Should you believe that the spaceship literally, physically disappears from the universe at the point where it goes over the cosmological horizon relative to you?
If you believe that Occam’s Razor counts the objects in a model, then yes, you should. Once the spaceship goes over your cosmological horizon, the model in which the spaceship instantly disappears, and the model in which the spaceship continues onward, give indistinguishable predictions; they have no Bayesian evidential advantage over one another. But one model contains many fewer “entities”; it need not speak of all the quarks and electrons and fields composing the spaceship. So it is simpler to suppose that the spaceship vanishes.
Alternatively, you could say: “Over numerous experiments, I have generalized certain laws that govern observed particles. The spaceship is made up of such particles. Applying these laws, I deduce that the spaceship should continue on after it crosses the cosmological horizon, with the same momentum and the same energy as before, on pain of violating the conservation laws that I have seen holding in every examinable instance. To suppose that the spaceship vanishes, I would have to add a new law, ‘Things vanish as soon as they cross my cosmological horizon.’ ”

-- Entries supplied --

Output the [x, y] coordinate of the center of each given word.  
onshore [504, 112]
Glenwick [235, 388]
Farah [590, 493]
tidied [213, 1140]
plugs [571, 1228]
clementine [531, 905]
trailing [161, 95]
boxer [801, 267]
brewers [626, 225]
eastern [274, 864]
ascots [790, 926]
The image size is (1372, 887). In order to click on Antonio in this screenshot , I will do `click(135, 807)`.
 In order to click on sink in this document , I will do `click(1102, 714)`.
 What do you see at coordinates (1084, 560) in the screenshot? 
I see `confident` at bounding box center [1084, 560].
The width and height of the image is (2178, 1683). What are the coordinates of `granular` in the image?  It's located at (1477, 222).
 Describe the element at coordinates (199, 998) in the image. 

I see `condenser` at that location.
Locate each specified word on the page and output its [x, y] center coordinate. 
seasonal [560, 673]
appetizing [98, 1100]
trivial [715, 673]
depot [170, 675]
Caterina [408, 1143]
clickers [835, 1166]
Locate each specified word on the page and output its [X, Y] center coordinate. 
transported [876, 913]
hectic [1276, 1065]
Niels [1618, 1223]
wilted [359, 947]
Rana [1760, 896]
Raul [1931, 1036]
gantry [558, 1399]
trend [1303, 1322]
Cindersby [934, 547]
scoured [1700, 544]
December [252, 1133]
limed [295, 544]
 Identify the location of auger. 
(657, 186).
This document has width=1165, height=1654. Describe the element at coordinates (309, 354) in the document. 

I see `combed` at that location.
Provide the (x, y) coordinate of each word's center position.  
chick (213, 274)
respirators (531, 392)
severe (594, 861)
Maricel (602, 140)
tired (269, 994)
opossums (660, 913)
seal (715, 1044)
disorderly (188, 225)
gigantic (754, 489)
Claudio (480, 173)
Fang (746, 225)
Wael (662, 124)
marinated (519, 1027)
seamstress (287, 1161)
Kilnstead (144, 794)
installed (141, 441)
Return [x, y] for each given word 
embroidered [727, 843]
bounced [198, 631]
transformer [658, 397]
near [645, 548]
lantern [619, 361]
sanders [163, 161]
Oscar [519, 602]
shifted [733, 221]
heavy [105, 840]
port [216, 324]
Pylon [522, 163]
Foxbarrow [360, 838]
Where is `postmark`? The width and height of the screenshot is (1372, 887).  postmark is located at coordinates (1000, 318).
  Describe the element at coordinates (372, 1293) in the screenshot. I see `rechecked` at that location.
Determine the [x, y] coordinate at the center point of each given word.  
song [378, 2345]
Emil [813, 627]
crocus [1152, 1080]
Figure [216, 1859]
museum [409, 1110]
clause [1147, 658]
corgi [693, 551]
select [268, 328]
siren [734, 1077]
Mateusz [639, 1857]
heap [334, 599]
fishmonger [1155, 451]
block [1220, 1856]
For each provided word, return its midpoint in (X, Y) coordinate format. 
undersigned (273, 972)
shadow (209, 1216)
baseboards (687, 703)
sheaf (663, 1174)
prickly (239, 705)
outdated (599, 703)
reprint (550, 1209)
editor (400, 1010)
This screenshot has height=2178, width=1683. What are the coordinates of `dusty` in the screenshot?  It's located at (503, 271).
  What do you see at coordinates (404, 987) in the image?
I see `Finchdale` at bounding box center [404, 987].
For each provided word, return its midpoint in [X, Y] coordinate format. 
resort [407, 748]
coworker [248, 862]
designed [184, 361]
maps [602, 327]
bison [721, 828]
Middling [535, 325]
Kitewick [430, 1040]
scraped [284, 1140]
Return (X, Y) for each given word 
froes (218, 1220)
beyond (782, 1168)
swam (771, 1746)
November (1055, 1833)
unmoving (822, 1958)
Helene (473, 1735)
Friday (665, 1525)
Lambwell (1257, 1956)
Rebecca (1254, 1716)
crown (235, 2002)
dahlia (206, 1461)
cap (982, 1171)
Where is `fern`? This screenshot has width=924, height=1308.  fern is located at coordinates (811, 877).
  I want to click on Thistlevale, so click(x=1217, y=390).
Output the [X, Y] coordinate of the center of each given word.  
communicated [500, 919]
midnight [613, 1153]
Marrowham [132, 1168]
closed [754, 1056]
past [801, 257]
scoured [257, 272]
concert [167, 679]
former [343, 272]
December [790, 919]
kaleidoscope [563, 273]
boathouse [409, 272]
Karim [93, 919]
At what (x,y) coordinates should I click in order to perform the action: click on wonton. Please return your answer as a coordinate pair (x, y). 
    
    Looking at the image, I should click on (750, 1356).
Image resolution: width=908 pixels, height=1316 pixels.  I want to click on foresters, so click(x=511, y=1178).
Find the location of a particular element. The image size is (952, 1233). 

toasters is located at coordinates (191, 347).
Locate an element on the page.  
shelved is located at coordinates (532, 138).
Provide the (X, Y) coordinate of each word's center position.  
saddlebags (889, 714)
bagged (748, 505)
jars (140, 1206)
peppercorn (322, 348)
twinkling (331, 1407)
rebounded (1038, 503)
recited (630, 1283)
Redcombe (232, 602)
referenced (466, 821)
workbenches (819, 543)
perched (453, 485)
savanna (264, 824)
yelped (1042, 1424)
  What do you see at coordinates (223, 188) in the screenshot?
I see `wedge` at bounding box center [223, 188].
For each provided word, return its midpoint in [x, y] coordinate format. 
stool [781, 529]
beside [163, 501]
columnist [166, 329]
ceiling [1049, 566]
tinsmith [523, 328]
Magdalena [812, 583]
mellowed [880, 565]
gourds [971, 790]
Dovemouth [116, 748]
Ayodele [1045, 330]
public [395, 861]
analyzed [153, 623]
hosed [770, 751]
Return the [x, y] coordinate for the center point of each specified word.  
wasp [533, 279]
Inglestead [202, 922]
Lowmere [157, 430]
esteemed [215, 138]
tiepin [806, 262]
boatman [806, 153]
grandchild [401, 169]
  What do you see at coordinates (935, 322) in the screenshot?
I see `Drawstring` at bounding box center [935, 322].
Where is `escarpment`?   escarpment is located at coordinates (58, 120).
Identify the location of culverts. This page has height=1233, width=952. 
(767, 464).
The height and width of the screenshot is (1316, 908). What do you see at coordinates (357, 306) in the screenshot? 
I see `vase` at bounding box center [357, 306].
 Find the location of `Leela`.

-- Brief 1 --
Output the passage about the spaceship from "Should you believe" to "relative to you?", with both of those words included.
-- Brief 2 --
According to the passage about the spaceship, what does the model with fewer "entities" not need to speak of?
-- Brief 3 --
Do the following statements agree with the passage about the spaceship? For each, answer yes or no and quote the words that decide it.
(a) Once the spaceship crosses the cosmological horizon, the two models give indistinguishable predictions.
(b) On the view that Occam's Razor counts objects, it is simpler to suppose that the spaceship continues onward.
(c) The alternative reasoning deduces that the spaceship keeps the same momentum and energy after crossing the horizon.

-- Final answer 1 --
Should you believe that the spaceship literally, physically disappears from the universe at the point where it goes over the cosmological horizon relative to you?

-- Final answer 2 --
All the quarks and electrons and fields composing the spaceship.

-- Final answer 3 --
(a) Yes: "give indistinguishable predictions; they have no Bayesian evidential advantage over one another"
(b) No: "So it is simpler to suppose that the spaceship vanishes."
(c) Yes: "with the same momentum and the same energy as before"